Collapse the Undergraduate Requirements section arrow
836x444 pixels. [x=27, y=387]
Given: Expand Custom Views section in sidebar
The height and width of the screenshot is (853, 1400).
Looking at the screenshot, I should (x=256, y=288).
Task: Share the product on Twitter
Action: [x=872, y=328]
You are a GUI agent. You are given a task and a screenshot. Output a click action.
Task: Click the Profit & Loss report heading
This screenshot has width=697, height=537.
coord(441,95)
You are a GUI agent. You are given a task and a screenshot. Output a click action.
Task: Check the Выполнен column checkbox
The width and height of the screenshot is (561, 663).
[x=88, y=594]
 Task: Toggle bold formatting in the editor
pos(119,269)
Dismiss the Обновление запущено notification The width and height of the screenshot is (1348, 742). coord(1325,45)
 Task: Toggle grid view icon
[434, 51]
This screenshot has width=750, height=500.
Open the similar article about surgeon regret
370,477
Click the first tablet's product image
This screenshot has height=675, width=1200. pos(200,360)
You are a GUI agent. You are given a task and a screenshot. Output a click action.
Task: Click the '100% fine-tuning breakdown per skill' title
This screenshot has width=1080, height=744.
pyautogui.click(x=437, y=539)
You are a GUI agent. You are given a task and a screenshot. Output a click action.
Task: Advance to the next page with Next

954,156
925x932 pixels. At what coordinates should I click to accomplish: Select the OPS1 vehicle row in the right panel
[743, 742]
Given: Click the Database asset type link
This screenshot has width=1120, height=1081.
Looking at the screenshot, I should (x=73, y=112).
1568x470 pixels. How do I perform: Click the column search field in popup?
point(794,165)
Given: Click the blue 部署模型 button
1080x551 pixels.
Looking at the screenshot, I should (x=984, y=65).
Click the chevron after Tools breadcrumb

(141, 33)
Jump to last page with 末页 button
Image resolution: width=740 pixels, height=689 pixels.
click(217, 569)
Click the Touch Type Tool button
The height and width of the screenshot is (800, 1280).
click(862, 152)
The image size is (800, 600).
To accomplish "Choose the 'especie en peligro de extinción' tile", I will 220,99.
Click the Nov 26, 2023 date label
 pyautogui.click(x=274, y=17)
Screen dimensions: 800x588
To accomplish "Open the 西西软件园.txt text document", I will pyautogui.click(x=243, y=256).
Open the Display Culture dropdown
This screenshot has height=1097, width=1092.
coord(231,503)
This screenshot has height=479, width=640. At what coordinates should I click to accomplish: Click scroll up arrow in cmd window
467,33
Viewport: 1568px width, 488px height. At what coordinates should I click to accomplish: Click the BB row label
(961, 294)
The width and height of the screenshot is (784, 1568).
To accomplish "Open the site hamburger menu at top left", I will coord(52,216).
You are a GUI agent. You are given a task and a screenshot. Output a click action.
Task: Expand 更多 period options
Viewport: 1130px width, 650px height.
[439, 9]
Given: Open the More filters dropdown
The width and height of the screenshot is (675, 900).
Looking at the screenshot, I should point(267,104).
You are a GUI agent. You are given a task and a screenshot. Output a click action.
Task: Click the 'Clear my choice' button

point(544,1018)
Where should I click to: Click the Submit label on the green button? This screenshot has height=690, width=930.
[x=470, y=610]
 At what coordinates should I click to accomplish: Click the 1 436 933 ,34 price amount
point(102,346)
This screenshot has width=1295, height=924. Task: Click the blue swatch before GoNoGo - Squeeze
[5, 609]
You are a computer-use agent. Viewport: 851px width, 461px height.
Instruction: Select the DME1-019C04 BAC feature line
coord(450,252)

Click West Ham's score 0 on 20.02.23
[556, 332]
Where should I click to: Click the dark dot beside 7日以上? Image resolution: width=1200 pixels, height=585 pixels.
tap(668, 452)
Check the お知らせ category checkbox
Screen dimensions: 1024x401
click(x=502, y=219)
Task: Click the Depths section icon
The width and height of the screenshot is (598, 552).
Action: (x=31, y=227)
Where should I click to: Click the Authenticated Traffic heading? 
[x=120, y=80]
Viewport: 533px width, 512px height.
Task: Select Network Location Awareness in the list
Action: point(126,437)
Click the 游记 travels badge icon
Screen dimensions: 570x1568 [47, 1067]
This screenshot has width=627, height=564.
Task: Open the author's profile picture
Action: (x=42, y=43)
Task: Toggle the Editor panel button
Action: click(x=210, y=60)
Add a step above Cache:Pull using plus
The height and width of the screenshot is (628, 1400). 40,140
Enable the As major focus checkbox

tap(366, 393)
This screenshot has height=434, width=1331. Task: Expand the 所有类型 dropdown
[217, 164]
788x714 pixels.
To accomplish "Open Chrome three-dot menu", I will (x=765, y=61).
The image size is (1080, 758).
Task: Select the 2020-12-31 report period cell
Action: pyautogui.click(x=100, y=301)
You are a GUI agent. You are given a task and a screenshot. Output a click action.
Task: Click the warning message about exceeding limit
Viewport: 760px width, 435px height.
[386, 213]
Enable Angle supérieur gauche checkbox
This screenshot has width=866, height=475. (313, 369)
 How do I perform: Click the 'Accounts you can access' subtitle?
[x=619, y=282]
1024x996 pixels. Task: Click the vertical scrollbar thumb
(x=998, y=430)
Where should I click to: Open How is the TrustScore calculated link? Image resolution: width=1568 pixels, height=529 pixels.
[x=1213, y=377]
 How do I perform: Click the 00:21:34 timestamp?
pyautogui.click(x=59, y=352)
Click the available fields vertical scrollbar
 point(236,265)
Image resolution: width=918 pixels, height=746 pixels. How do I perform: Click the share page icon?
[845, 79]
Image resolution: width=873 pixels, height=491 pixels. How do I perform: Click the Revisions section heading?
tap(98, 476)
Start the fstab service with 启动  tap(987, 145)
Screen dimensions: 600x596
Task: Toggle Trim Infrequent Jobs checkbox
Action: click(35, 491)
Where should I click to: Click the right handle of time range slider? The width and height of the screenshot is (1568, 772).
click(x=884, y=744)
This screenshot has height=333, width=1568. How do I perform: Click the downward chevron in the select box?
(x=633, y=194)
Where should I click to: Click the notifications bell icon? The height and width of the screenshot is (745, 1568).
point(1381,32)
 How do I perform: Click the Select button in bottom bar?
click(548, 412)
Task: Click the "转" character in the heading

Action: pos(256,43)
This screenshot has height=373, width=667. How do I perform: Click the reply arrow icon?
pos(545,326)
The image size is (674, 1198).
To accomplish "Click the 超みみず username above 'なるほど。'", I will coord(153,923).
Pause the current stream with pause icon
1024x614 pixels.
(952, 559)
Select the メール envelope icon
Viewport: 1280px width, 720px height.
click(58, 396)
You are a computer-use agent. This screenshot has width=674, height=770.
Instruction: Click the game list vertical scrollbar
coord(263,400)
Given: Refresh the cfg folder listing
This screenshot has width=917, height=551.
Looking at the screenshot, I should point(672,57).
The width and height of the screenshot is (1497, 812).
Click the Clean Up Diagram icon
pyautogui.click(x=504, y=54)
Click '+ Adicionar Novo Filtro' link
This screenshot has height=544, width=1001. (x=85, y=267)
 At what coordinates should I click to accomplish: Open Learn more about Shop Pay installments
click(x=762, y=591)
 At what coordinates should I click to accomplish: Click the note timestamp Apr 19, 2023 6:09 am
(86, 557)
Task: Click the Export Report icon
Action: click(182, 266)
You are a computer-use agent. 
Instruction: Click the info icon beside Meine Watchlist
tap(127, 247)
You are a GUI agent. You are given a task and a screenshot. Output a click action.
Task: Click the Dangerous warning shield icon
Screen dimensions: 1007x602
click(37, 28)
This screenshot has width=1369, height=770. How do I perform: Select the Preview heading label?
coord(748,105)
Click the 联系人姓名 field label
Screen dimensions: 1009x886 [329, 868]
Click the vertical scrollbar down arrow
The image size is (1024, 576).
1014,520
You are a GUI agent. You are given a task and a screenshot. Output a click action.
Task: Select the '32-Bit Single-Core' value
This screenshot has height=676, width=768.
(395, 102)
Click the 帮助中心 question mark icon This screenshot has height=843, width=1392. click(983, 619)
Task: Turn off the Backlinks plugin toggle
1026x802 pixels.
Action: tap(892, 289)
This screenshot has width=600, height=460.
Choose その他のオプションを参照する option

^^^^

Check the data for the word "Choose" and pull out the lines that have it.

Output for this task |
To accomplish "Choose the 'especie en peligro de extinción' tile", I will 220,99.
Choose その他のオプションを参照する option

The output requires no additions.